Pfsense crashing randomly pfsnese plus 24.03
-
@ssjucrono As we're experiencing the same (same signature, same Redmine bug to track, another forum Topic though) I'd be interested .. do you run any of the following packages:
- acme
- aws-wizard (pre-installed on pfsense+)
- frr
- ipse-profile-wizard (pre-installed on pfsense+)
- netgate_firmware_upgrade (pre-installed on pfsense+)
- node_exporter
- openvpn-client-export (pre-installed, I think)
- zabbix-agent64
-
@cboenning said in Pfsense crashing randomly pfsnese plus 24.03:
Thank you! yes I run these 2. though I can remove openvpn as I do not use it anymore. I have switched to tailscale
acme
openvpn-client-export -
@ssjucrono no no. Don’t remove anything. I was just interested if there might be some similarities to our setup.
I think those 2 packages are pretty unspectacular given they’re not really doing „anything network“
-
@cboenning
yeah, I don't need them. I removed acme and openvpn exporter as I have never used them.thank you
-
@ssjucrono you may want to opt in to enabling „full core dumps“ as outlined here (https://forum.netgate.com/topic/188861/24-03-crashing-again/19) and provide them to @stephenw10 and/or Redmine to get this debugged eventually though.
-
Yup, that. If you're able to enable full core dumps that will help a lot here. However be aware that you need to have enough SWAP available for the dump file which will be the size of the used RAM.
An alternative that may also help would be to run the debug kernel:
https://docs.netgate.com/pfsense/en/latest/troubleshooting/debug-kernel.html
That may show additional errors before the panic.
-
@ssjucrono you may want to check the Redmine issue for a workaround (https://redmine.pfsense.org/issues/15684#note-14)
-
Yup let us know if disabling
net.inet.tcp.sack.enable
works to prevent it.For reference that looks like:
-
-
@stephenw10 Thank you for the update. I don't have net.inet.tcp.sack.enable in my system tunables? should I add it? or just leave it as is?
-
Yes you will need to add that. It's not a default tunable.
-
@stephenw10 I have not seen this crash in awhile. I will set this though.
Maybe it was caused by my Unraid Docker Containers being backed up each night. So they are all stopped and then started within about 12minutes. I do get a flapping warning from arpwatch each night when this occurs. Perhaps that was the cause of the initial crash?
-
I doubt it. But it's unclear what actually triggers it since most users never hit it.
-
@stephenw10 said in Pfsense crashing randomly pfsnese plus 24.03:
Yup let us know if disabling
net.inet.tcp.sack.enable
works to prevent it.For reference that looks like:
It works. I had random crashes, but once I added "net.inet.tcp.sack.enable=0", I haven't experienced any crashes.
-
Great. That should be patched in the next release.
-
I wonder if this is what hit me the other day.

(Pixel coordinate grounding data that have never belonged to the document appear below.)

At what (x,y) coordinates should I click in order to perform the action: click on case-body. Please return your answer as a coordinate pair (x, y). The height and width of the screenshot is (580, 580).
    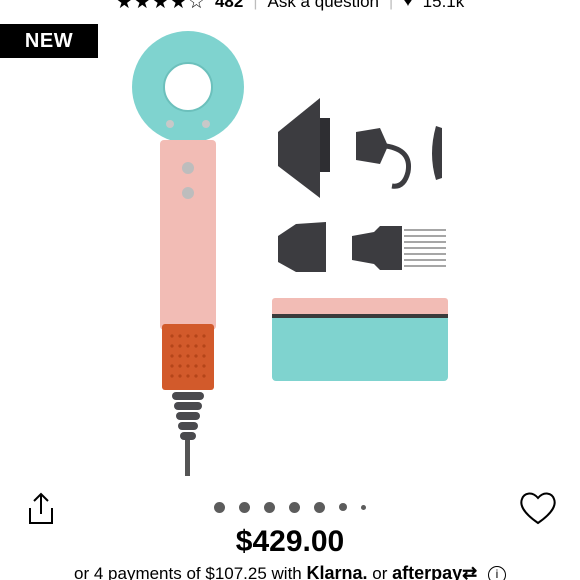
    Looking at the image, I should click on (360, 348).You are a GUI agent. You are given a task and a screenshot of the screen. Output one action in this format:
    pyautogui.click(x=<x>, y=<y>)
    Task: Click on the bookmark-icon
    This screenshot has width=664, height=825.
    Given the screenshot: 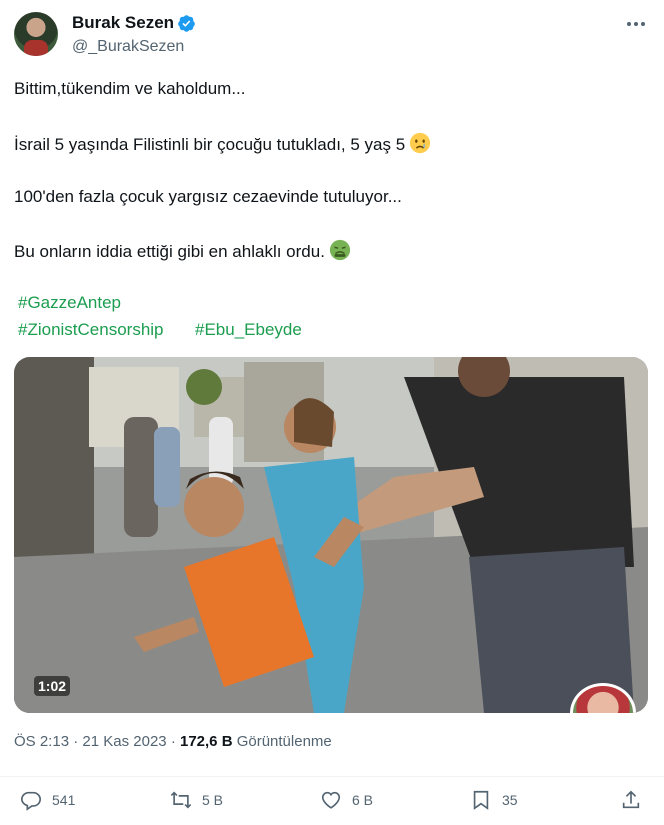 What is the action you would take?
    pyautogui.click(x=481, y=800)
    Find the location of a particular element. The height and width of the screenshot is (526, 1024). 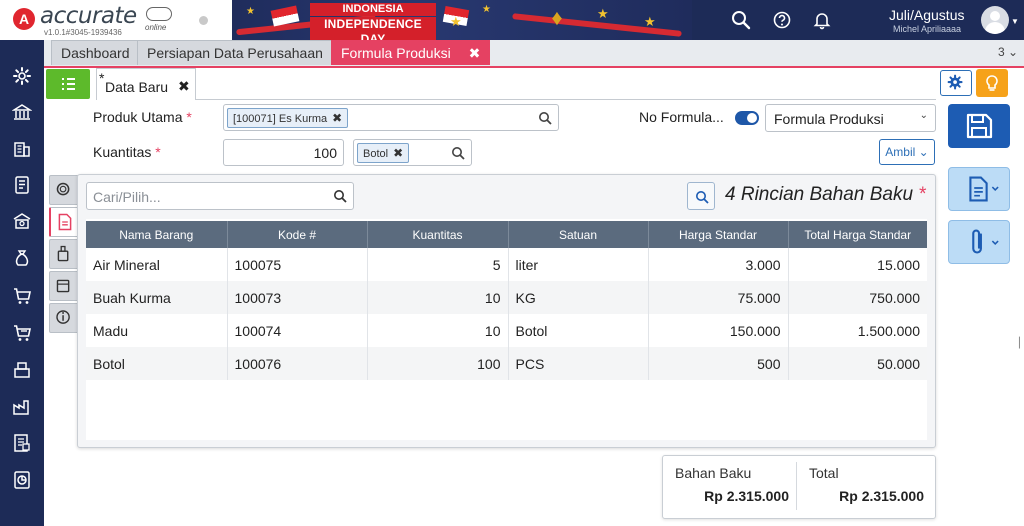

document-options-button is located at coordinates (979, 189).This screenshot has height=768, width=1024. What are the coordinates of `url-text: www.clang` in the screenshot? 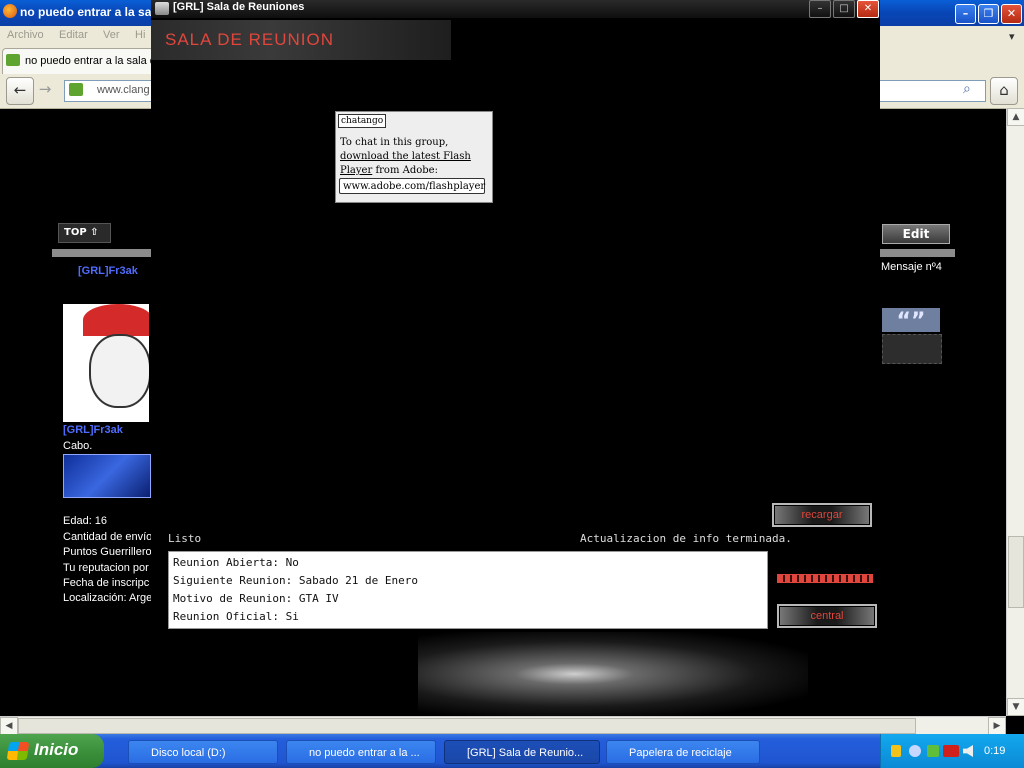 It's located at (124, 90). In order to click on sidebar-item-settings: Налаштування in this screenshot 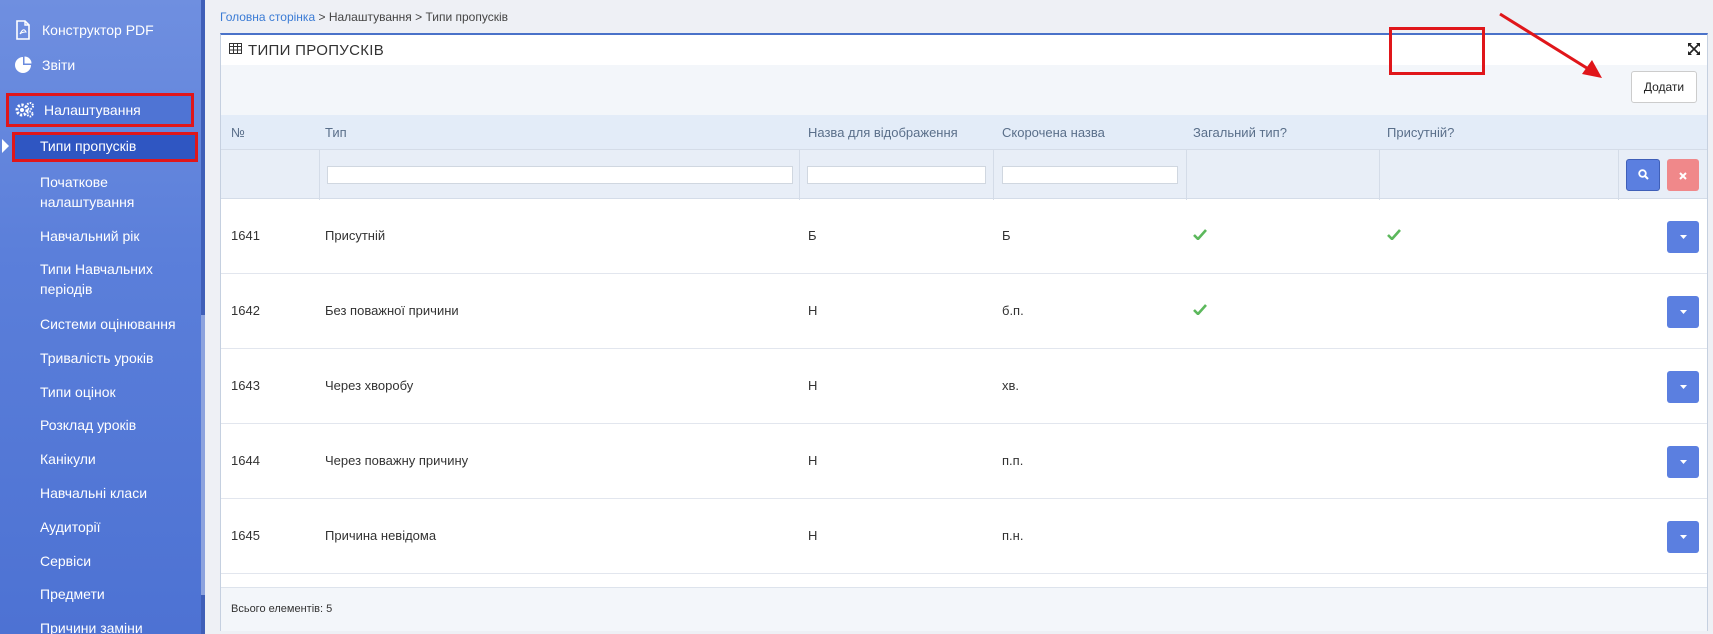, I will do `click(100, 110)`.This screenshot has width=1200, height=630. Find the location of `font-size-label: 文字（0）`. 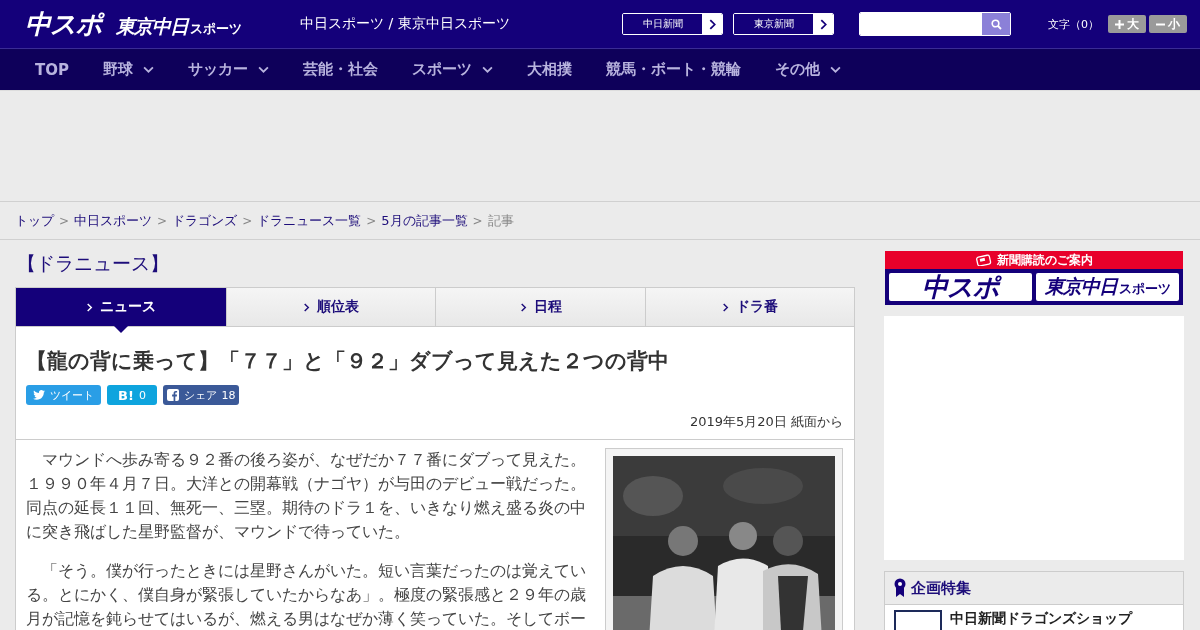

font-size-label: 文字（0） is located at coordinates (1074, 24).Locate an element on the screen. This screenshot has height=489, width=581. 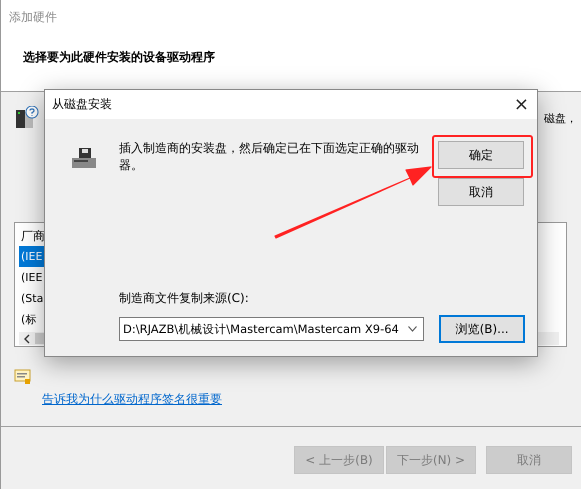
cancel-button: 取消 is located at coordinates (481, 192).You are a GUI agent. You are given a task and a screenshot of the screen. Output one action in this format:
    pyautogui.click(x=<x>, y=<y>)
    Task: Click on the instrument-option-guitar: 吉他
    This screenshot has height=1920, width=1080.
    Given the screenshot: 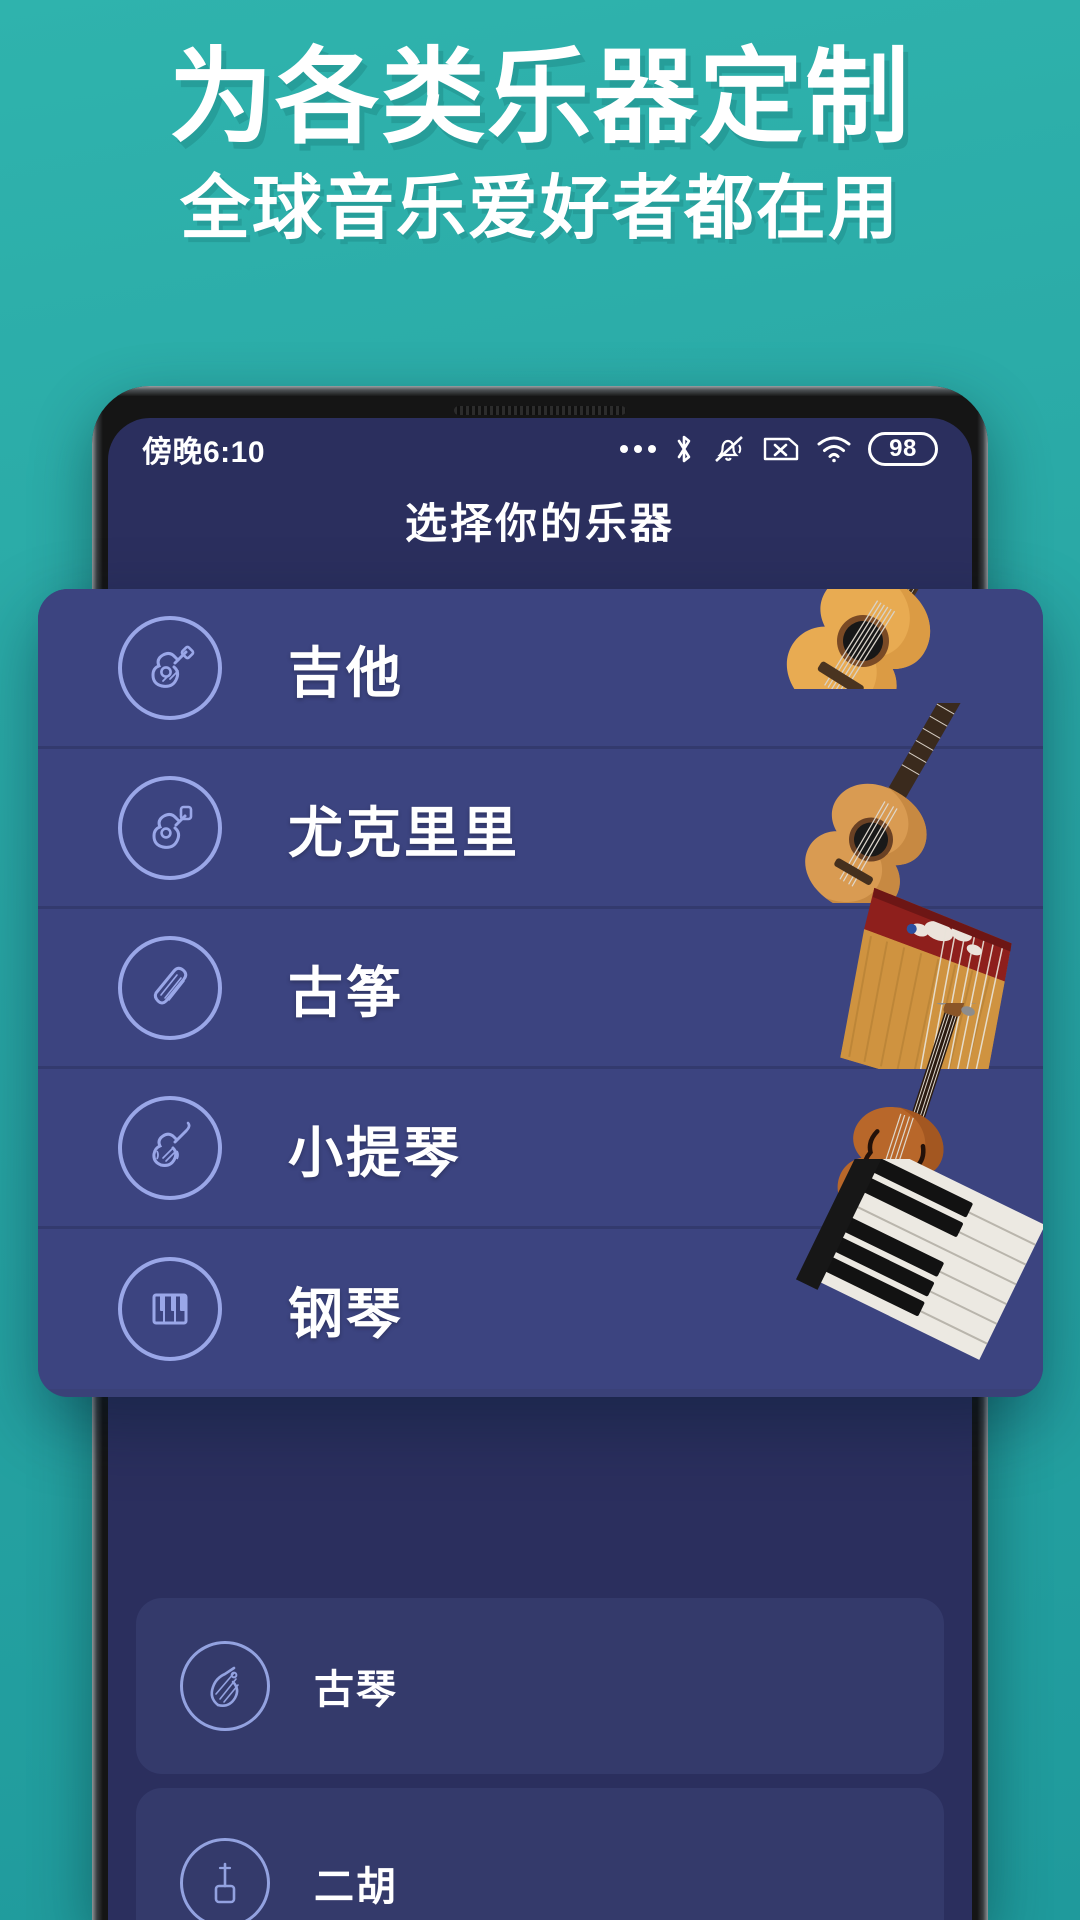 What is the action you would take?
    pyautogui.click(x=540, y=669)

Will post the dumps to see if they are of any use.
Will upgrading to 24.11 fix this? I normally just update the system patches (currently 2.2.11_17)
Thanks
Rob
info.0 -
Upgrading to latest version always recommended.
or you can try adding this entry in System Tunnable : "net.inet.tcp.sack.enable=0"
I am running 24.11 - Pretty solid
-
@enthu19 well 24.03 was until it wasn’t. 6 months ish uptime from memory and then I suspect the ISP changed my WAN IP (PPPOE) and I got a page fault. Thought updating the system packages was an alternative to doing a full upgrade.
Was this system tunable added to 24.11 otherwise I don’t see how upgrading will help with my problem. -
@hulleyrob
no, I added System Tunnable entry in 24.03, -
@hulleyrob The sysctl above avoids a bug with selective ACK that's been fixed in 24.11.
However, the backtrace in your dump does not match that problem. In fact, it doesn't match any known problem. Or has any useful hints about what the problem could be.
Does this problem happen regularly? Is it always the same backtrace?In any event, upgrading to the latest version is always a good idea.
-
@kprovost nope can’t remember the last time I had a crash I think none since I got the 6100.
I’ve preferred the system update route since it was added to avoid the downtime of a full system update. I thought they would leave the system in the same state code wise and only upgraded to 24.03 for something but can’t remember what it was maybe a WireGuard update?
I did hold of on 24.11 on purpose due to the high cpu usage reports initially.